◆ **Stated exercise**: Quote the passage of the Hungama article on digital music exactly, starting at "Music Inc.: Tier" and ending at "next few years.".

◆ **Page excerpt**:
Music Inc.: Tier II & III cities to lead the growth of digital music: Neeraj Roy, Hungama
In his session at the second edition of Music Inc. held in Mumbai on Friday, Roy, Founder-CEO of Hungama, spoke about the landscape of the music industry from the prism of the digital world
Who better to speak about the roadmap for the Indian music Industry than Neeraj Roy, Founder-CEO of digital entertainment service Hungama.
In his session at the second edition of Music Inc. held in Mumbai on Friday, Roy spoke about the landscape of the music industry from the prism of the digital world and how it is likely to shape up over the next few years.
He said traditionally music and Indian cinema has had a strong association, but that is changing. “Our industry has a rich cultural heritage. Our music comes from 29 different states and 17 different film producing markets. But it has had a huge association with the Indian cinema which is today about a 104 years old. Indian cinema and music have gone hand in hand,” he said.
Further adding, he said, “In the last few years, you would have seen the emergence of storytelling in Indian cinema across languages that is not necessarily relying on music as much as it would have 10-20 years back. But the advent of the digital world has opened up opportunities for independent music.”

◆ **Dataset content**:
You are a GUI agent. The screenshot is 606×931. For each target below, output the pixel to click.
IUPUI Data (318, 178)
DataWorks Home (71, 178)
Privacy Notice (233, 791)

◆ **Output of the task**:
Music Inc.: Tier II & III cities to lead the growth of digital music: Neeraj Roy, Hungama
In his session at the second edition of Music Inc. held in Mumbai on Friday, Roy, Founder-CEO of Hungama, spoke about the landscape of the music industry from the prism of the digital world
Who better to speak about the roadmap for the Indian music Industry than Neeraj Roy, Founder-CEO of digital entertainment service Hungama.
In his session at the second edition of Music Inc. held in Mumbai on Friday, Roy spoke about the landscape of the music industry from the prism of the digital world and how it is likely to shape up over the next few years.